SAPLF president Lenox won't say much about re-naming discussions with the former donor candidate, because "these relationships ... are very serious business." And library-board resignation letters suggesting quid pro quo, certainly muck up the process, she said, noting that Ingle's resignation letter was the reason the grant was withdrawn.

Lenox will allow that not offering such naming opportunities "could hamstring fundraising." Because "philanthropy is lagging behind in our community ... and big donors like `businessman` Red McCombs and `Clear Channel CEO` Lowry Mays are looking to `Texas` A&M and Southwest Texas `College`," because of San Antonians' reluctance to hang new donor names on the public facilities they support, she said.

Who's reluctant? Look at Mayor Hardberger's "Tobin-is-Terrific" letter, sent to the library board in support of the name change this May. (The mayor's wife is a director for the Tobin Theatre Arts fund, a separate nonprofit, also funded by Tobin's estate, so he's no doubt used to the name.) He offered this curious line: "`W`hile I do not believe the Library Board should ever offer a 'quid pro quo' for the naming of library branches, I believe that we should seize the opportunity to honor individuals whose exceptional support for our libraries and our communities deserve recognition."

Wait a minute. Who, besides our worried ghost, was talking about quid pro quo? Other members on the library's 110- person board. In the last branch re-naming (a hard-feelings vote that will bring the new John Igo library, named after a former San Antonio College legend, to the Northwest Side), the issue of selling naming rights for libraries as if they were sports stadiums came up.

Which brings us back to that cautioning ghost, and the things that are left unsaid.
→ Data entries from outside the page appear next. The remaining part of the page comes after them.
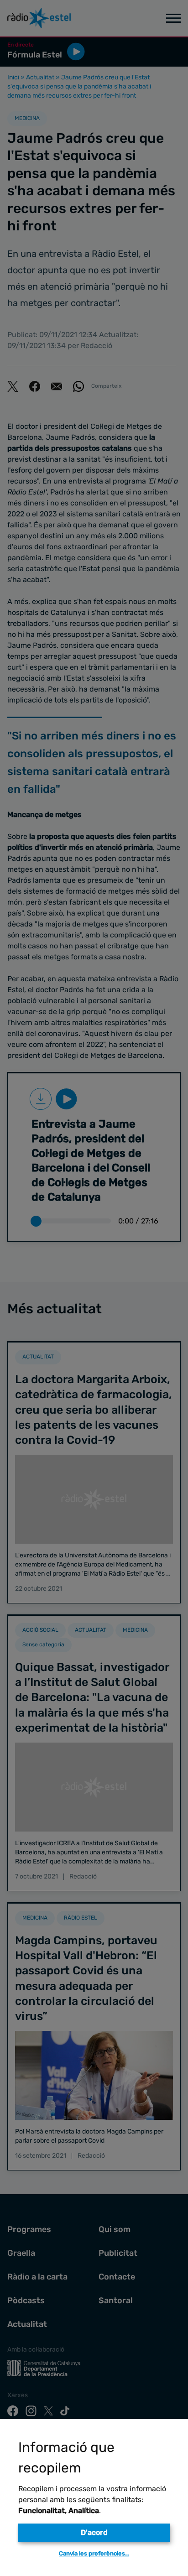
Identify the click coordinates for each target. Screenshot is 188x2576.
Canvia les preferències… (94, 2553)
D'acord (94, 2532)
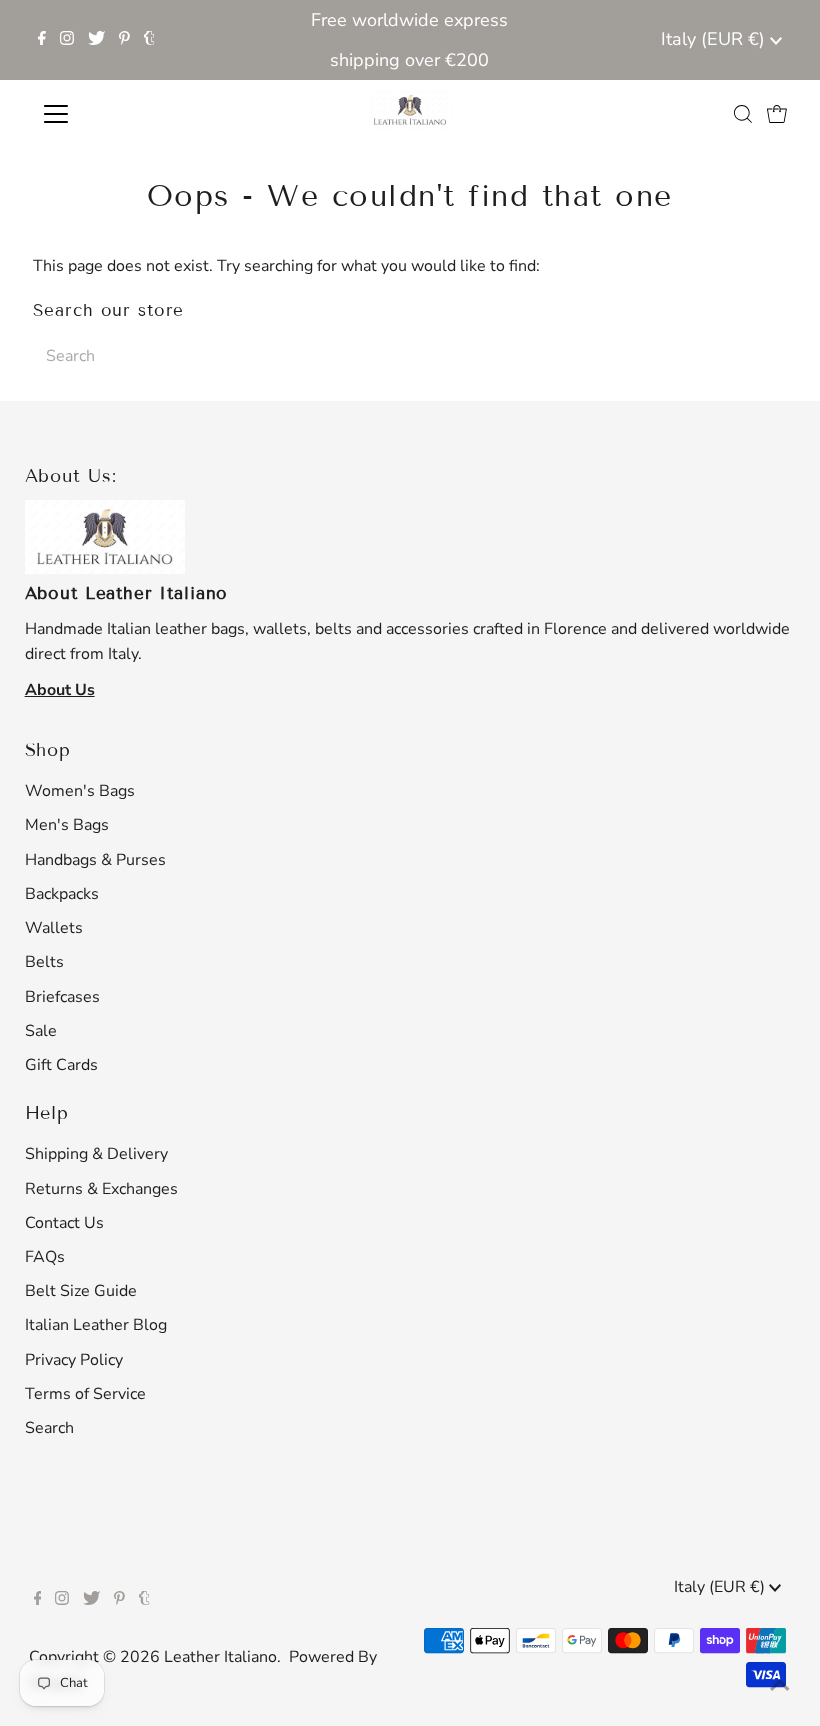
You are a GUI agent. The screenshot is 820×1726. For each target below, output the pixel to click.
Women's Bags (80, 791)
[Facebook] (42, 40)
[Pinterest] (124, 40)
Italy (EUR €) (715, 39)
Library Board Chairman John Nicholas said they have named facilities after donors in the past. About half are named after people - wealthy donors, do-gooders, former librarians, a former Northeast ISD superintendent. Others are named after local celebrities like Maury Maverick Jr., and Henry Guerra Jr., and Julia Yates Semmes - a woman whose foundation gave $1 million to the Library Foundation.

Now that the library's grant application to the endowment has been withdrawn, it remains to be seen whether the Oakwell re-naming will spark a conversation about the price and criteria used to put donor names on public buildings. And: will there still be a serious movement to make a Tobin Branch, or will there not be? That is the question.

A public hearing to discuss the re-naming is set for Friday at 4 p.m. at the Oakwell Branch at 4134 Harry Wurzbach Dr.